*** Opening of DATA FOR THE TASK ***

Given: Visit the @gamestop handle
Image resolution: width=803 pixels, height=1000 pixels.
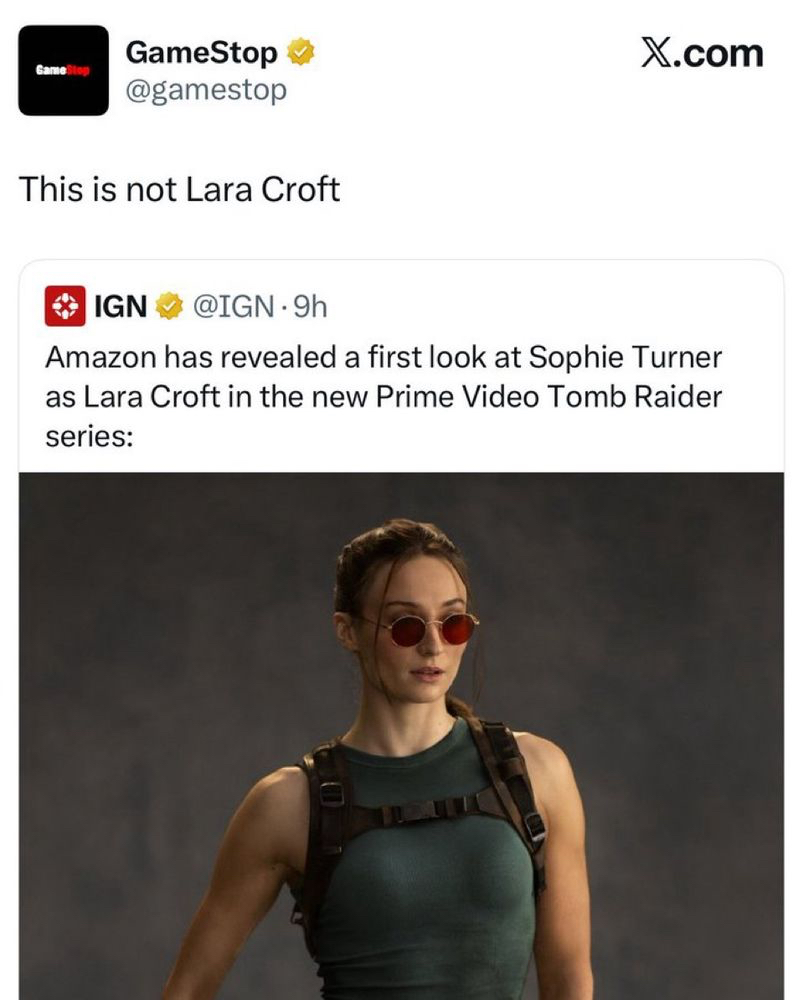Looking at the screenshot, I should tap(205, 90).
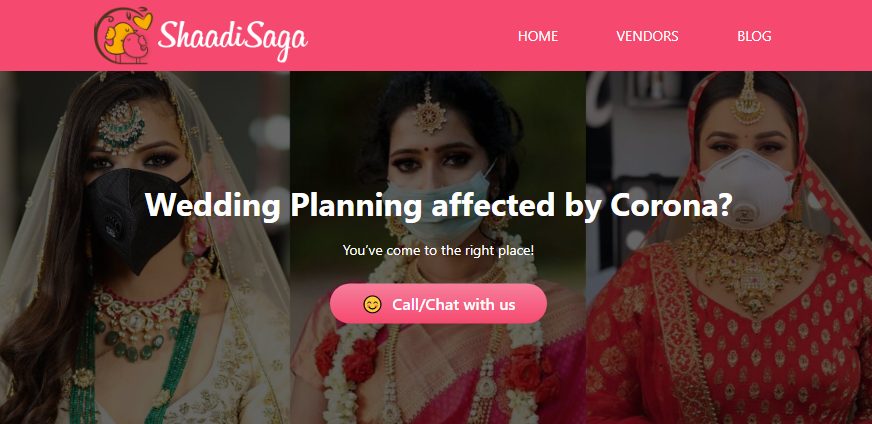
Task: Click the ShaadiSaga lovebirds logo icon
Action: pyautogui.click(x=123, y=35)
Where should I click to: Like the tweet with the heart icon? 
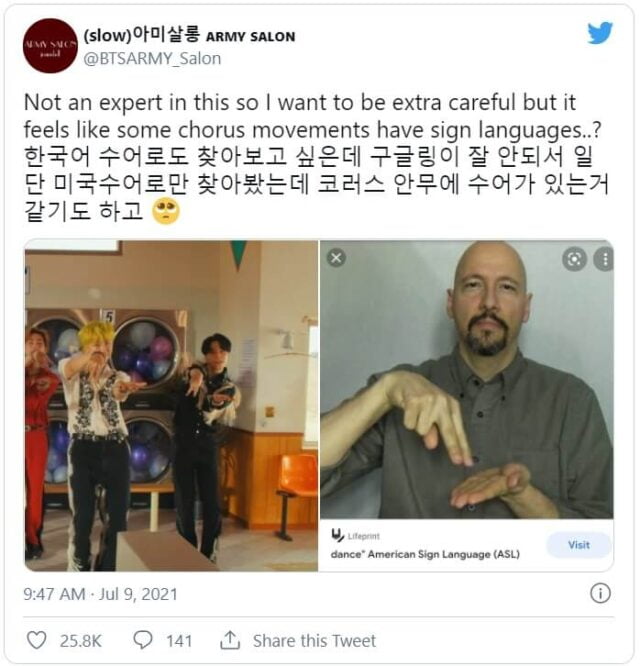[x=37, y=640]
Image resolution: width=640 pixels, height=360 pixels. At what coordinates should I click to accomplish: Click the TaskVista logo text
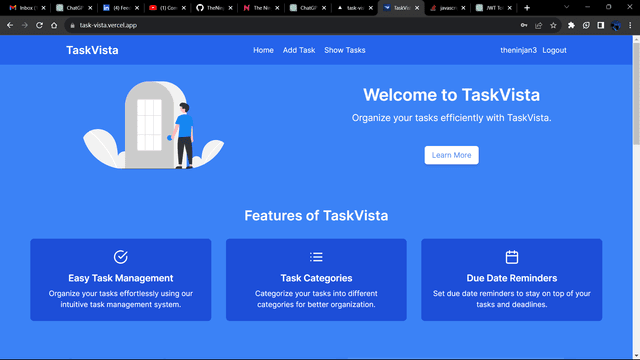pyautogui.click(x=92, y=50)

*** Close of DATA FOR THE TASK ***

## WORK ORDER
Return word for word the line bearing "Image resolution: width=803" and every later line of the entries, but none of the pictures.

## RESULT FOR THIS TASK
Image resolution: width=803 pixels, height=1000 pixels.
Looking at the screenshot, I should tap(205, 90).
Task: Click the ShaadiSaga lovebirds logo icon
Action: pyautogui.click(x=123, y=35)
Where should I click to: Like the tweet with the heart icon? 
[x=37, y=640]
Image resolution: width=640 pixels, height=360 pixels. At what coordinates should I click to accomplish: Click the TaskVista logo text
pyautogui.click(x=92, y=50)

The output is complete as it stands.